• [Your goal] Copy out all the records, word for word.

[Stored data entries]
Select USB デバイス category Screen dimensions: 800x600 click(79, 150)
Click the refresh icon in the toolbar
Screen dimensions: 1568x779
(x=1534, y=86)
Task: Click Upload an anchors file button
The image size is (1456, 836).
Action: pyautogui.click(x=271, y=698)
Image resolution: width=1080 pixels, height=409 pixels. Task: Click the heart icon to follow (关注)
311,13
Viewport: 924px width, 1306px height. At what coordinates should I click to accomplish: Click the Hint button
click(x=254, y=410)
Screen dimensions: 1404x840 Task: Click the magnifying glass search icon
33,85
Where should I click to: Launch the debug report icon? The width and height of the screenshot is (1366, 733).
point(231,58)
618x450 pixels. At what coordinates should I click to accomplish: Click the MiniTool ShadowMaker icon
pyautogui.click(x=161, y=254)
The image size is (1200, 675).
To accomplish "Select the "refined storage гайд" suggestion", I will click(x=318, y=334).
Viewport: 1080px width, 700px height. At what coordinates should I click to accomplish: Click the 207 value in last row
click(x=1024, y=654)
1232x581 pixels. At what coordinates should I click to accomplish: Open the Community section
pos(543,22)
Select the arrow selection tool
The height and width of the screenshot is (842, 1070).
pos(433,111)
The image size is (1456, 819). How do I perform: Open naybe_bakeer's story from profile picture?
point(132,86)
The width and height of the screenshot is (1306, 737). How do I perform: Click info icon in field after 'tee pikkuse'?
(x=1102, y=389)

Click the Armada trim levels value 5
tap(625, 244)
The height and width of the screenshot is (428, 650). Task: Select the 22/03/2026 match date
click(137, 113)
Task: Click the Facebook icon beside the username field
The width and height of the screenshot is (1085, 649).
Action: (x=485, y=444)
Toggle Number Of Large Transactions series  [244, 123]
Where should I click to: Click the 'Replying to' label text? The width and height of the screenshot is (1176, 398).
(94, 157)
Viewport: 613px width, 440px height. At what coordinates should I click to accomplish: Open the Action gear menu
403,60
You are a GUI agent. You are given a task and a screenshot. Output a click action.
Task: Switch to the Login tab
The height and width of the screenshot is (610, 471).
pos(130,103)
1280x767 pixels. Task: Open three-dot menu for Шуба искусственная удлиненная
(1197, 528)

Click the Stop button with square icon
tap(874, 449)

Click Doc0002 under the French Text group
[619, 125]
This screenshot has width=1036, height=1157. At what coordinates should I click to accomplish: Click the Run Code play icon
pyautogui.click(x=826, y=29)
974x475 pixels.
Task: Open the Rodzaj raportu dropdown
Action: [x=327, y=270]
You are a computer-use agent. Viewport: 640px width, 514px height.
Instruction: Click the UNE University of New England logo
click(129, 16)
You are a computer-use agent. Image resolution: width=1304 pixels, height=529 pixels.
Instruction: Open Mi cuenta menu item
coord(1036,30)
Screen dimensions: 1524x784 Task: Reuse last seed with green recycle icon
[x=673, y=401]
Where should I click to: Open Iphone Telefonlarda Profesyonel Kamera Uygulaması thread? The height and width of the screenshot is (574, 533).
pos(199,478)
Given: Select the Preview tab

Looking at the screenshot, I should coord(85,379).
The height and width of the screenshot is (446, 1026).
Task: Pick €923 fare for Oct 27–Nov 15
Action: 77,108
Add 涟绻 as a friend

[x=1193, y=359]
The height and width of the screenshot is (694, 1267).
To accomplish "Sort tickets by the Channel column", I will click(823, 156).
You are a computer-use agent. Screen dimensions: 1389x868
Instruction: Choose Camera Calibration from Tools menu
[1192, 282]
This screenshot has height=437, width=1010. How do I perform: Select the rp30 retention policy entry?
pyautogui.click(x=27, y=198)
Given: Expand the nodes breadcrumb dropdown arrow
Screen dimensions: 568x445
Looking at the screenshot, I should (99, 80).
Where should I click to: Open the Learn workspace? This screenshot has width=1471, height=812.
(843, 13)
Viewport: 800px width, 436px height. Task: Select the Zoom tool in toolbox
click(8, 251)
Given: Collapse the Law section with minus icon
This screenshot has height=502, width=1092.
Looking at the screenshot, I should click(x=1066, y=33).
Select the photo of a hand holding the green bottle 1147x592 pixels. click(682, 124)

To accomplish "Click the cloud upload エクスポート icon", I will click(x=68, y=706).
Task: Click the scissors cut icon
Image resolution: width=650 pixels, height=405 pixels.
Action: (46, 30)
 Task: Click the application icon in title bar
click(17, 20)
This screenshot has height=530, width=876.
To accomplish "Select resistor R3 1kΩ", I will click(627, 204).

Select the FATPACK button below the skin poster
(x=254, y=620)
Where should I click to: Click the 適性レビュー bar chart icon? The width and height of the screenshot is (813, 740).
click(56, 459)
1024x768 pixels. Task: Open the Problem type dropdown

• [Solution for this exercise]
Select USB デバイス category Screen dimensions: 800x600 click(79, 150)
Click the refresh icon in the toolbar
Screen dimensions: 1568x779
(x=1534, y=86)
Task: Click Upload an anchors file button
The image size is (1456, 836).
Action: pyautogui.click(x=271, y=698)
Image resolution: width=1080 pixels, height=409 pixels. Task: Click the heart icon to follow (关注)
311,13
Viewport: 924px width, 1306px height. At what coordinates should I click to accomplish: Click the Hint button
click(x=254, y=410)
Screen dimensions: 1404x840 Task: Click the magnifying glass search icon
33,85
Where should I click to: Launch the debug report icon? The width and height of the screenshot is (1366, 733).
point(231,58)
618x450 pixels. At what coordinates should I click to accomplish: Click the MiniTool ShadowMaker icon
pyautogui.click(x=161, y=254)
The image size is (1200, 675).
To accomplish "Select the "refined storage гайд" suggestion", I will click(x=318, y=334).
Viewport: 1080px width, 700px height. At what coordinates should I click to accomplish: Click the 207 value in last row
click(x=1024, y=654)
1232x581 pixels. At what coordinates should I click to accomplish: Open the Community section
pos(543,22)
Select the arrow selection tool
The height and width of the screenshot is (842, 1070).
pos(433,111)
The image size is (1456, 819). How do I perform: Open naybe_bakeer's story from profile picture?
point(132,86)
The width and height of the screenshot is (1306, 737). How do I perform: Click info icon in field after 'tee pikkuse'?
(x=1102, y=389)

Click the Armada trim levels value 5
tap(625, 244)
The height and width of the screenshot is (428, 650). Task: Select the 22/03/2026 match date
click(137, 113)
Task: Click the Facebook icon beside the username field
The width and height of the screenshot is (1085, 649).
Action: (x=485, y=444)
Toggle Number Of Large Transactions series  [244, 123]
Where should I click to: Click the 'Replying to' label text? The width and height of the screenshot is (1176, 398).
(94, 157)
Viewport: 613px width, 440px height. At what coordinates should I click to accomplish: Open the Action gear menu
403,60
You are a GUI agent. You are given a task and a screenshot. Output a click action.
Task: Switch to the Login tab
The height and width of the screenshot is (610, 471).
pos(130,103)
1280x767 pixels. Task: Open three-dot menu for Шуба искусственная удлиненная
(1197, 528)

Click the Stop button with square icon
tap(874, 449)

Click Doc0002 under the French Text group
[619, 125]
This screenshot has width=1036, height=1157. At what coordinates should I click to accomplish: Click the Run Code play icon
pyautogui.click(x=826, y=29)
974x475 pixels.
Task: Open the Rodzaj raportu dropdown
Action: [x=327, y=270]
You are a computer-use agent. Viewport: 640px width, 514px height.
Instruction: Click the UNE University of New England logo
click(129, 16)
You are a computer-use agent. Image resolution: width=1304 pixels, height=529 pixels.
Instruction: Open Mi cuenta menu item
coord(1036,30)
Screen dimensions: 1524x784 Task: Reuse last seed with green recycle icon
[x=673, y=401]
Where should I click to: Open Iphone Telefonlarda Profesyonel Kamera Uygulaması thread? The height and width of the screenshot is (574, 533).
pos(199,478)
Given: Select the Preview tab

Looking at the screenshot, I should coord(85,379).
The height and width of the screenshot is (446, 1026).
Task: Pick €923 fare for Oct 27–Nov 15
Action: 77,108
Add 涟绻 as a friend

[x=1193, y=359]
The height and width of the screenshot is (694, 1267).
To accomplish "Sort tickets by the Channel column", I will click(823, 156).
You are a computer-use agent. Screen dimensions: 1389x868
Instruction: Choose Camera Calibration from Tools menu
[1192, 282]
This screenshot has height=437, width=1010. How do I perform: Select the rp30 retention policy entry?
pyautogui.click(x=27, y=198)
Given: Expand the nodes breadcrumb dropdown arrow
Screen dimensions: 568x445
Looking at the screenshot, I should (99, 80).
Where should I click to: Open the Learn workspace? This screenshot has width=1471, height=812.
(843, 13)
Viewport: 800px width, 436px height. Task: Select the Zoom tool in toolbox
click(8, 251)
Given: Collapse the Law section with minus icon
This screenshot has height=502, width=1092.
Looking at the screenshot, I should click(x=1066, y=33).
Select the photo of a hand holding the green bottle 1147x592 pixels. click(682, 124)

To accomplish "Click the cloud upload エクスポート icon", I will click(x=68, y=706).
Task: Click the scissors cut icon
Image resolution: width=650 pixels, height=405 pixels.
Action: (46, 30)
 Task: Click the application icon in title bar
click(17, 20)
This screenshot has height=530, width=876.
To accomplish "Select resistor R3 1kΩ", I will click(627, 204).

Select the FATPACK button below the skin poster
(x=254, y=620)
Where should I click to: Click the 適性レビュー bar chart icon? The width and height of the screenshot is (813, 740).
click(56, 459)
1024x768 pixels. Task: Open the Problem type dropdown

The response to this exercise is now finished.